Different stuff I’ve been reading or otherwise been exposed to in the last weeks has made me reach a sort of funny comparison: code is (or can be) like science. You come up with some “theory” (your code) that explains something (solves a problem)… and you make sure you can measure it and test it for people to believe your theory and build on top of it.
I mean, something claiming to be science that can’t be easily measured, compared or peer-reviewed would be ridiculous. Scientists wouldn’t believe in it and would certainly not build anything on top of it because the foundation is not reliable.
I claim that software should be the same way, and thus it’s ridiculous to trust software that doesn’t have a good test suite, or even worse, that may not even be particularly testable. Trusting software without a test suite is not that different from taking the word of the developer that it “works on my machine”. Scientists would call untested science pseudo-science, so I am tempted to call code without tests pseudo-code.

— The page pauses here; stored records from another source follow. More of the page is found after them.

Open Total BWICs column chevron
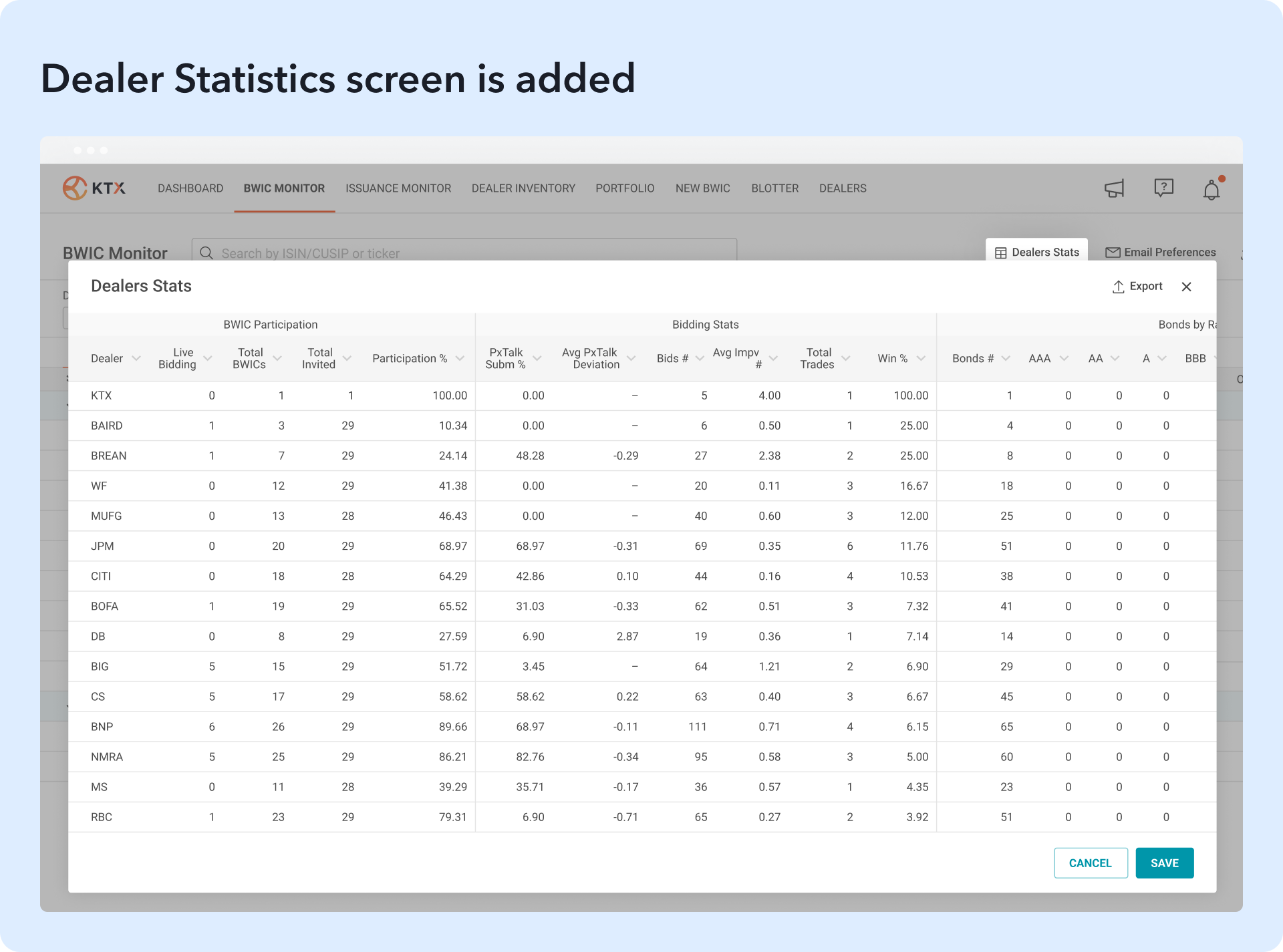Image resolution: width=1283 pixels, height=952 pixels. coord(277,359)
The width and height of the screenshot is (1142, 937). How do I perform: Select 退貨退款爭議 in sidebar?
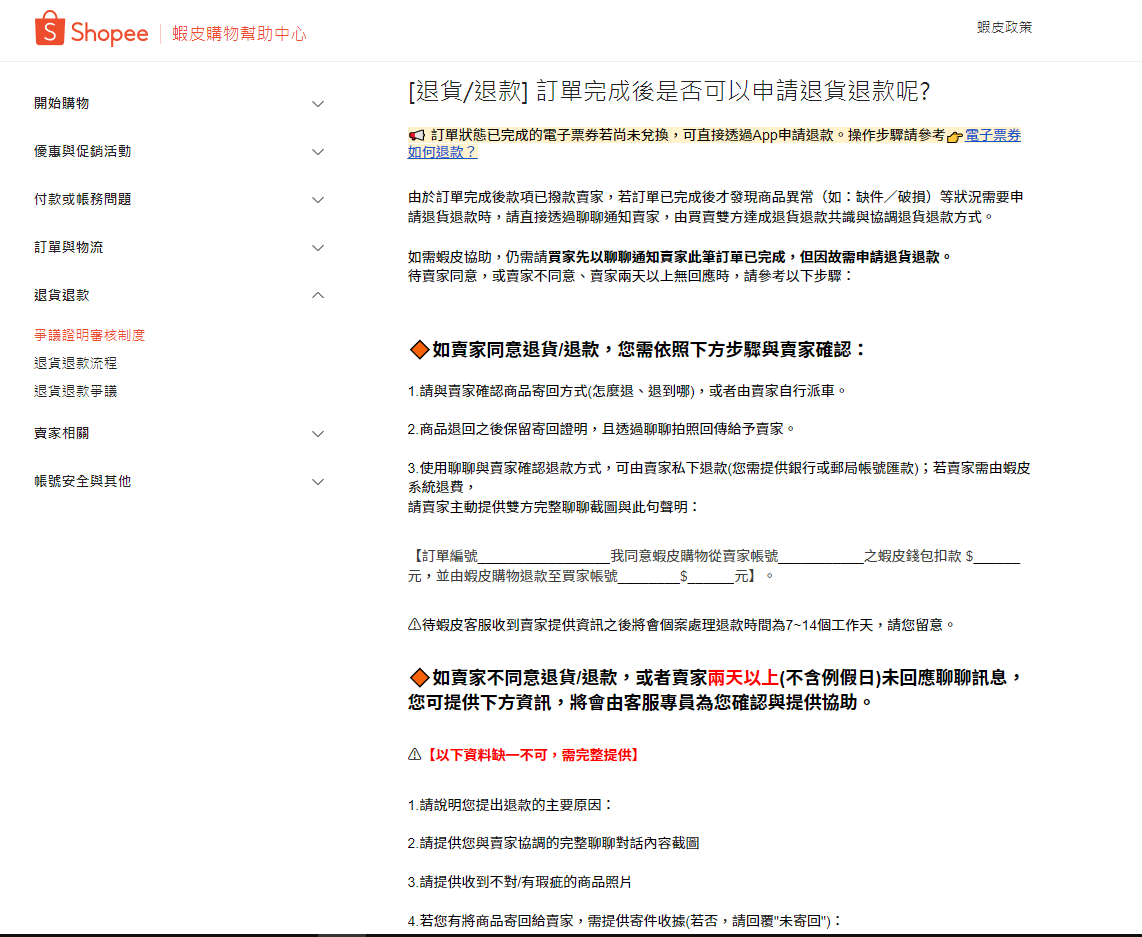click(76, 391)
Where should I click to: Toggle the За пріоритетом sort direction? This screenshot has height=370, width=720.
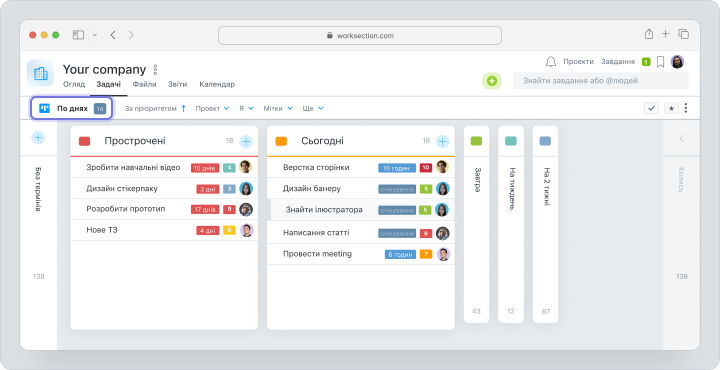click(183, 108)
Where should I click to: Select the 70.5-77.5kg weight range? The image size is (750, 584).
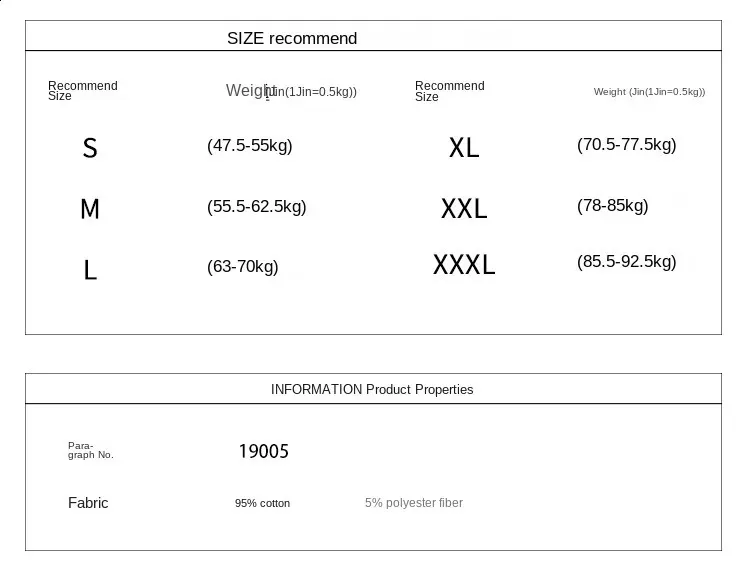[x=627, y=145]
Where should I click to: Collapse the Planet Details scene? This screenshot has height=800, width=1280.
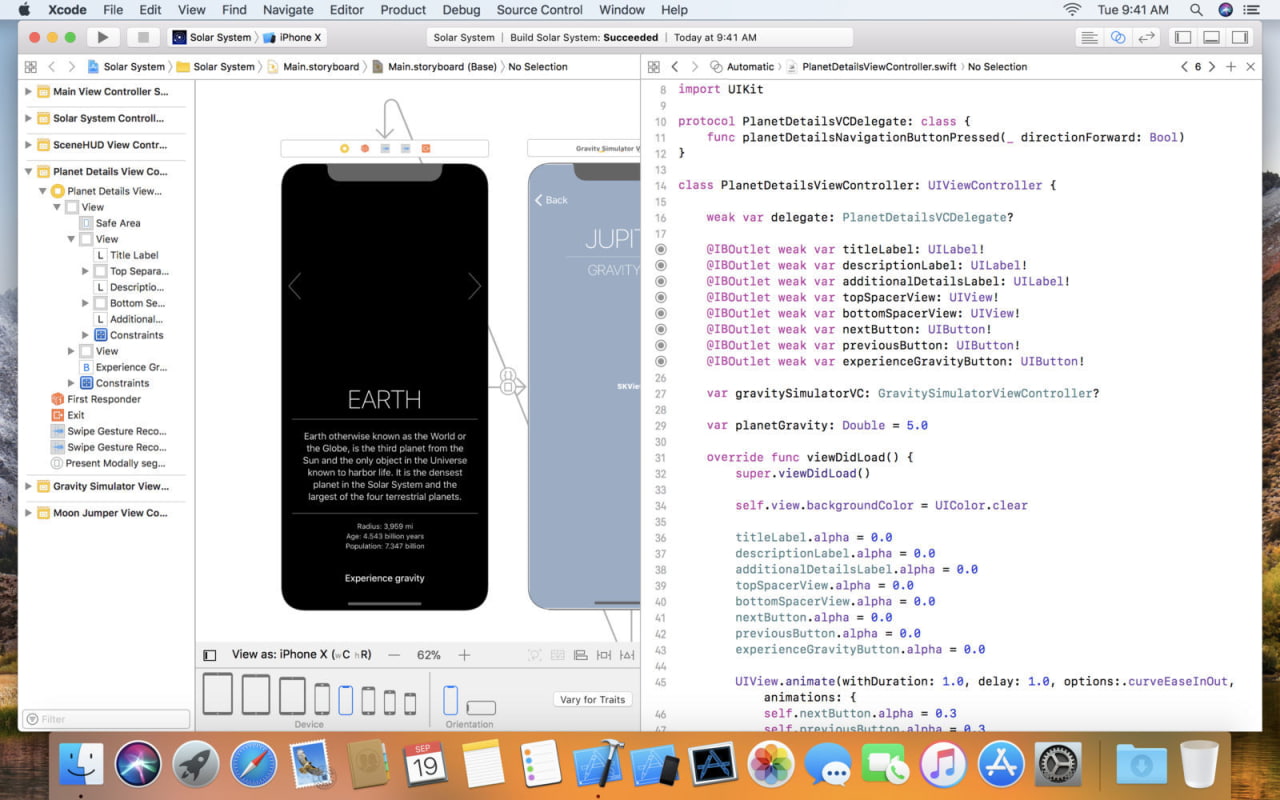[x=28, y=171]
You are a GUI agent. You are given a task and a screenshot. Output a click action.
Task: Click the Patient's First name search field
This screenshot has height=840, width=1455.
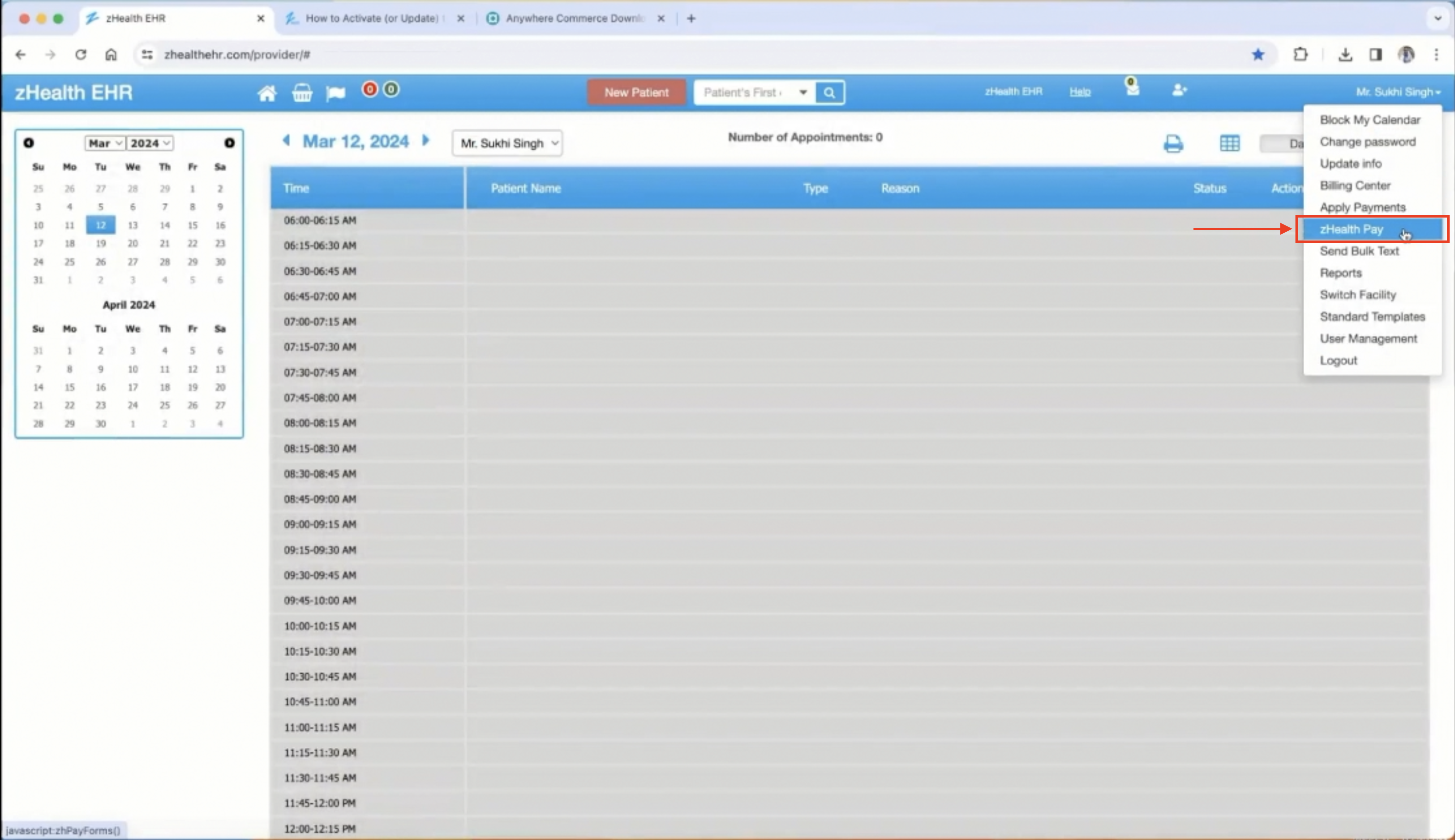743,92
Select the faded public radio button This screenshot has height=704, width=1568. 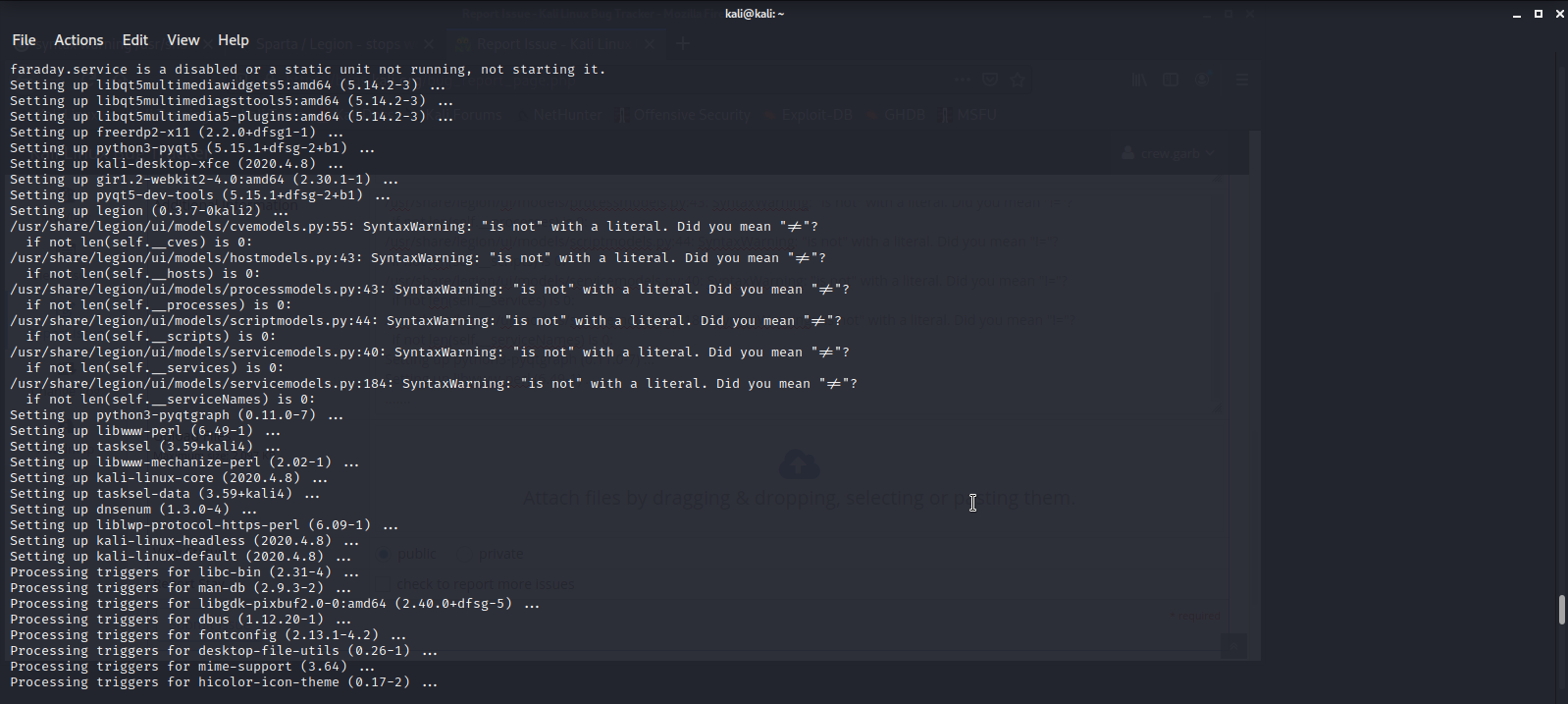pos(384,555)
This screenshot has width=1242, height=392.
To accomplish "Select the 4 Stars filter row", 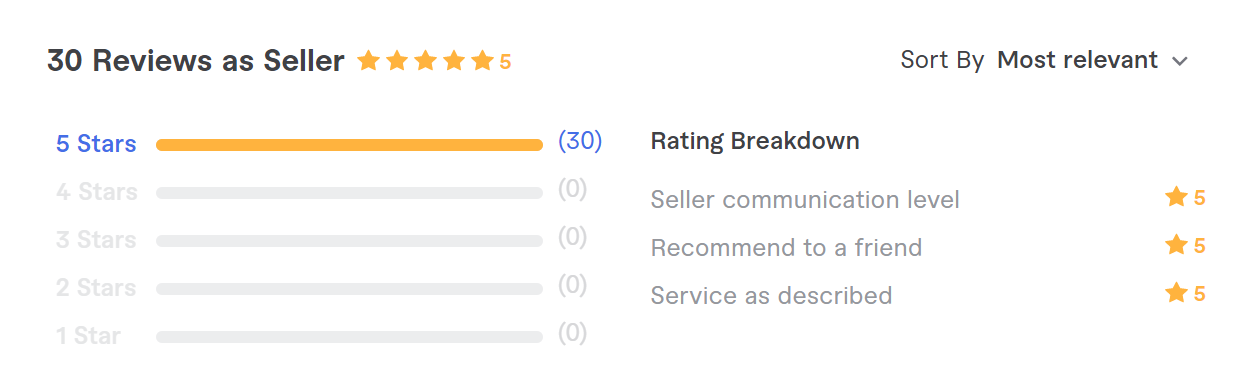I will (321, 191).

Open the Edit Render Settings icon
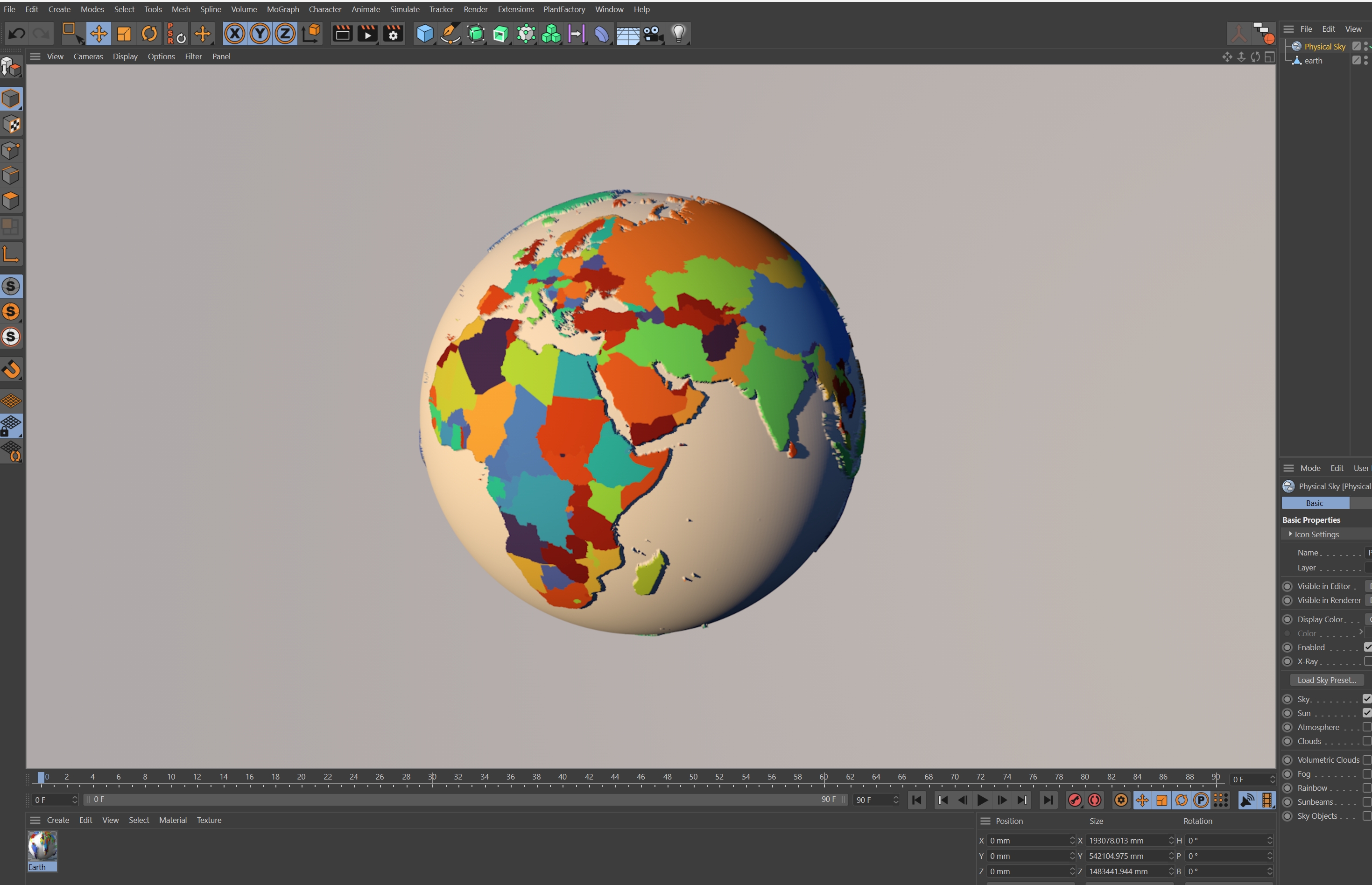tap(393, 34)
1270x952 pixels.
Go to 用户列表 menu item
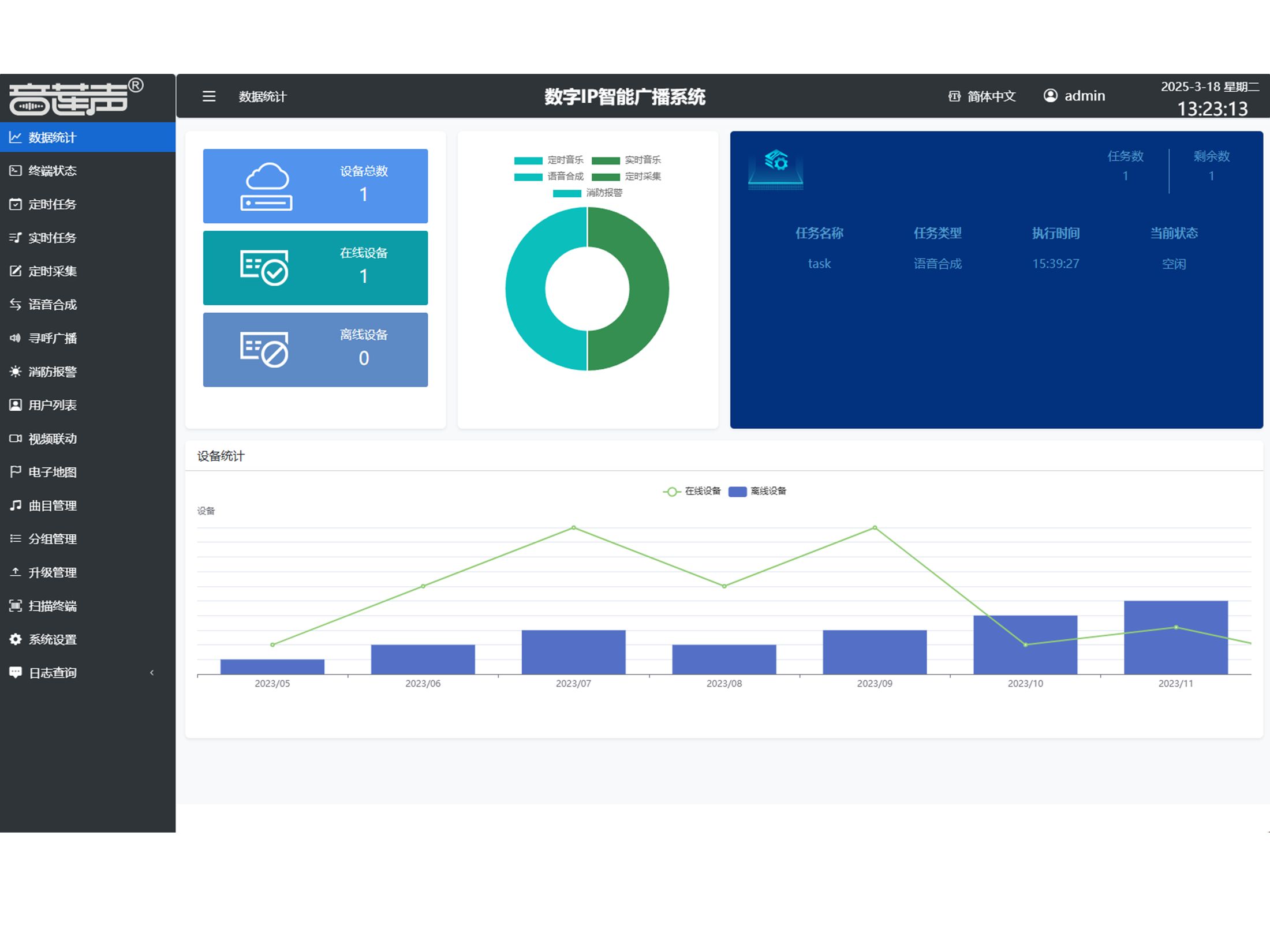pos(52,405)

Don’t get me wrong: sure you can test by hand, and hand-made tests are useful and necessary, but that only proves that the exact code you tested, without any changes, works as expected. But you know what? Software changes all the time, so that’s not a great help. If you don’t have a way to quickly and reliably measure how your code behaves, every time you make a change you are taking a leap of faith. And the more leaps of faith you take, the less credible your code is.